Praying for a safe and uneventful delivery of a health little one safely to the ground!!




ray


----------



## paintponylvr (Feb 5, 2016)

Here's what our mare's nipples looked like the day before she foaled... My post stated that she would foal after she got more filling, and her sides had gotten thinner. She did foal mid-morning the next day - after I went back up to the house when she wasn't displaying any signs she was close...






Sounds like your mare is moving the little one around.
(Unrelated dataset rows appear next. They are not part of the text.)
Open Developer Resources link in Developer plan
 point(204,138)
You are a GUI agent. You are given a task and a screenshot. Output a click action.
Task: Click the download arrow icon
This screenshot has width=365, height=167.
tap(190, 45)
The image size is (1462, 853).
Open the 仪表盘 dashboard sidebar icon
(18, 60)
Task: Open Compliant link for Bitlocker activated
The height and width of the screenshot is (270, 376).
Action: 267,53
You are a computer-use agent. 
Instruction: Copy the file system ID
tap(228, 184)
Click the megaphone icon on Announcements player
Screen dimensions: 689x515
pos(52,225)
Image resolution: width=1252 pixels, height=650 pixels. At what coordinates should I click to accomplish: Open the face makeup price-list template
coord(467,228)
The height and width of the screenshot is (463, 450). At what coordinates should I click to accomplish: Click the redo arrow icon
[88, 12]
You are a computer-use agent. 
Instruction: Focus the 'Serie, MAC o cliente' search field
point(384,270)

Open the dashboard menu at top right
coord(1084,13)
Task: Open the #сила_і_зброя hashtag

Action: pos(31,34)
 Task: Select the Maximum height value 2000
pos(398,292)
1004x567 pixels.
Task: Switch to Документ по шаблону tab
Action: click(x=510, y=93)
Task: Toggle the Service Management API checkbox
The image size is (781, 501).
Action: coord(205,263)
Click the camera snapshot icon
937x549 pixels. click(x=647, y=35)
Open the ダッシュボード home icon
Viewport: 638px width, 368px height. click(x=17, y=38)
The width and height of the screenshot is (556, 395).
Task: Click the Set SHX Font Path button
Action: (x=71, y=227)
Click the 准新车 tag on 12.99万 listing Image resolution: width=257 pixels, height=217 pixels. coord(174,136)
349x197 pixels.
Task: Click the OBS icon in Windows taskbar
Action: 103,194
How is she actually looking...


----------



## walker30 (Feb 5, 2016)

Thanks for the picture I wasn't sure what I was looking for she is bagging up and they are hard and warm but not that big yet...


----------



## walker30 (Feb 5, 2016)




----------



## walker30 (Feb 5, 2016)

I can't figure out why her right nipple is tucked up in between her boobs


----------



## walker30 (Feb 5, 2016)

Every thing is looking the same to me but her butt is getting squishy like jello and she is violently rubbing her butt on every thing including me lol it looks painful she lifts her tail and pushes hard and rubs side to side


----------



## walker30 (Feb 5, 2016)

I wish she could just talk and tell me hey I'm gonna have this little foal sat morning at 245 so I'll see ya then... Lol I can dream


----------



## vickie gee (Feb 5, 2016)

walker30 said:


> Thanks for the picture I wasn't sure what I was looking for she is bagging up and they are hard and warm but not that big yet...





walker30 said:


> I can't figure out why her right nipple is tucked up in between her boobs



Not all can have perfect nipples and double D's.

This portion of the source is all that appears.